A new report in the UK reveals survivors of abuse in modern day slavery are not looked after by the government and are exposed to homelessness, thus becoming an easier target for traffickers.
According to the report titled ‘Life beyond the Safe House,’ survivors, who are sometimes given just a 48-hours notice before being evicted from the safe house, expressed feelings of abandonment and said they were “treated like rubbish.”
The report, conducted by the Human Trafficking Foundation, warned urgent action is required by the British government to protect vulnerable survivors from becoming victims again. Although systems are in place to offer safe houses and support for a limited period, victims are not being monitored when the 45-day “reflection” period ends.
The report said, “Many will still fear the traffickers, some may still have to pay off debts, others may be worried about returning home because of stigma and risk to their families, others who want to find work cannot do so because they feel unable to disclose details about their past or they have nowhere to live”.
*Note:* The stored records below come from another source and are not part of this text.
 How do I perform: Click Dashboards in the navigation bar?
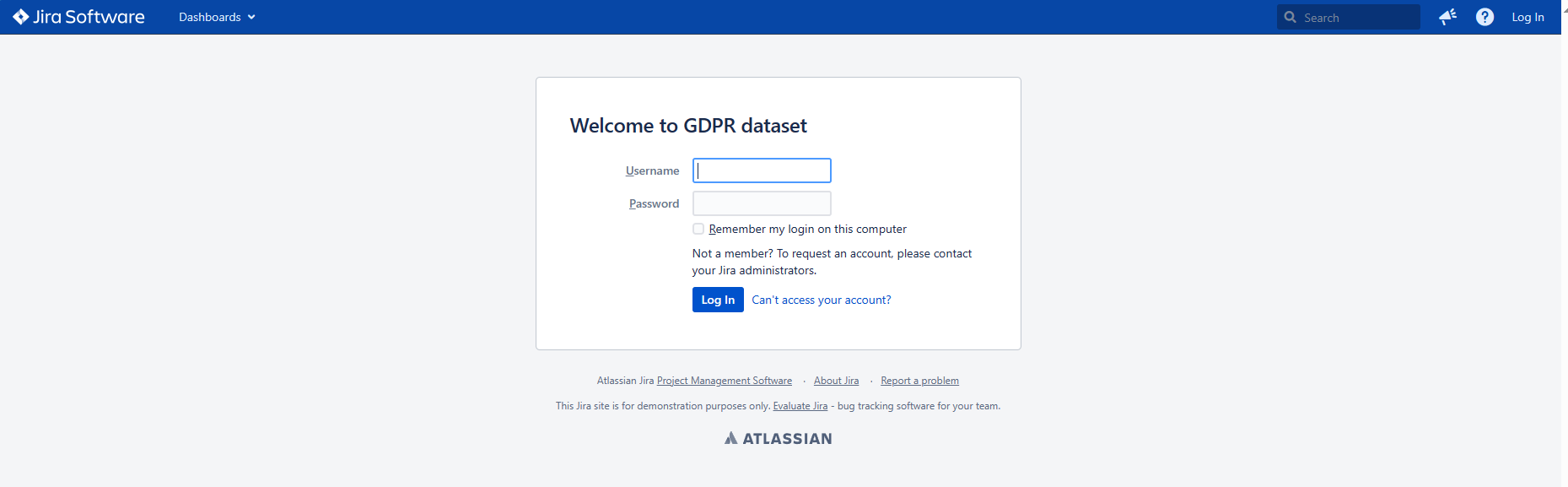[209, 16]
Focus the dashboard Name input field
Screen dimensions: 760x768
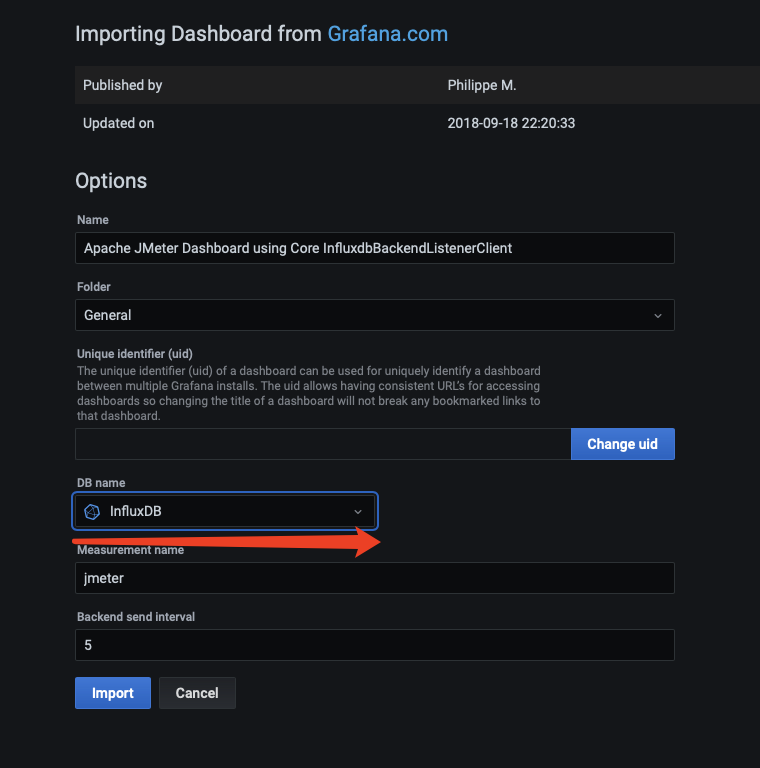point(374,248)
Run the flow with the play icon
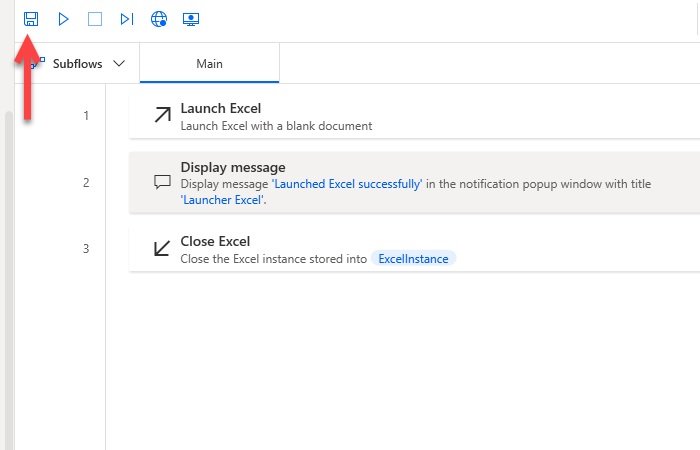 (x=63, y=19)
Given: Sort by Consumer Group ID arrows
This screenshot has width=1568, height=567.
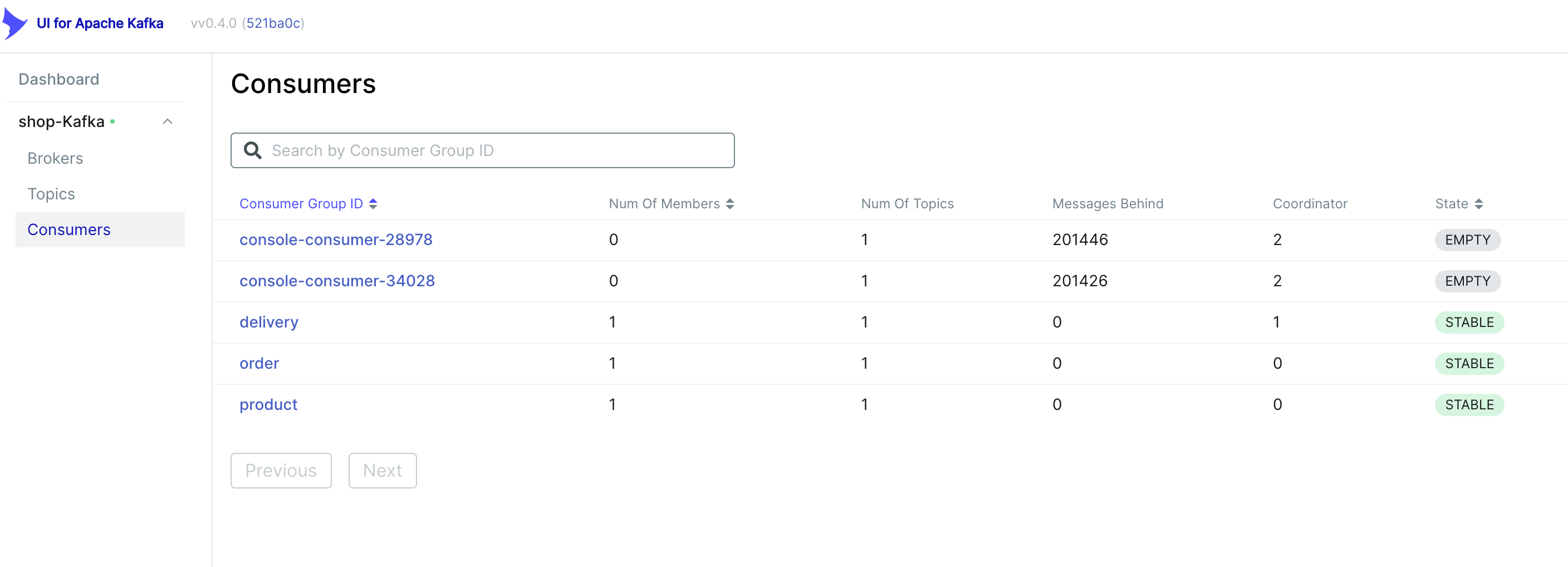Looking at the screenshot, I should coord(373,204).
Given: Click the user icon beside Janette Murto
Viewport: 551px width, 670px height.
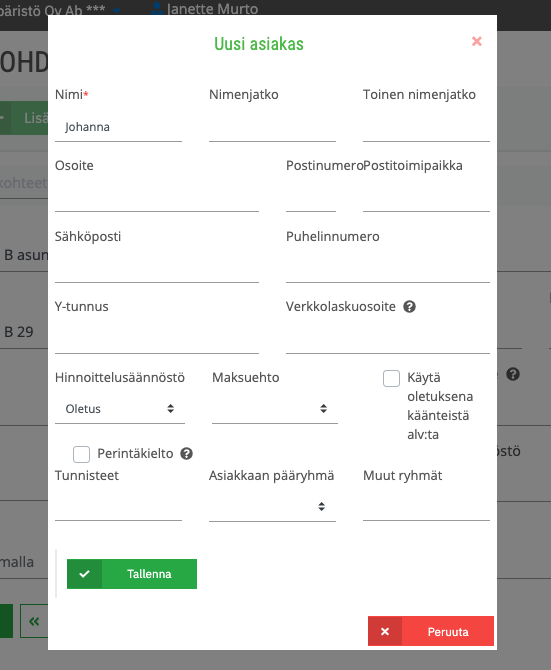Looking at the screenshot, I should point(157,9).
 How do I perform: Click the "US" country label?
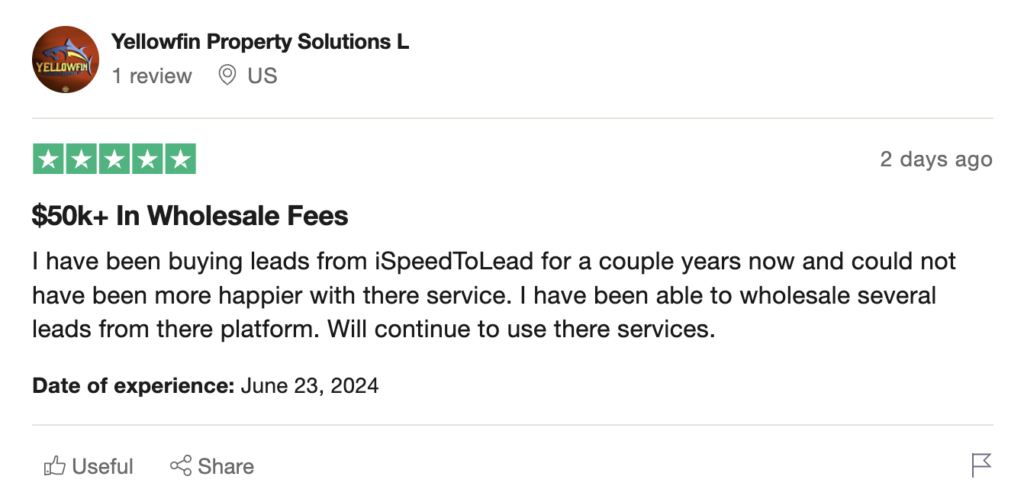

Meanwhile, data from the National Referral Mechanism showed 2,340 victims were handled in 2014 alone, highlighting a 34% increase on 2013.
The cases involved 1,669 adults, of whom 1,084 were women. The report further called for easier safeguarding support access to victims and survivors of slavery and trafficking while allocating specialists to monitor them for up to two years.
“The UK government has made some significant steps to address modern slavery in the UK by introducing new legislation – the Modern Slavery Act 2015 – as well as drawing up the modern slavery strategy and reviewing the national referral mechanism.”
“However, our research shows that there is disparity between theory and practice. Unfortunately, there are many gaps within the current system that allow survivors of modern slavery to lose contact or disappear soon after being found in the UK,” it said.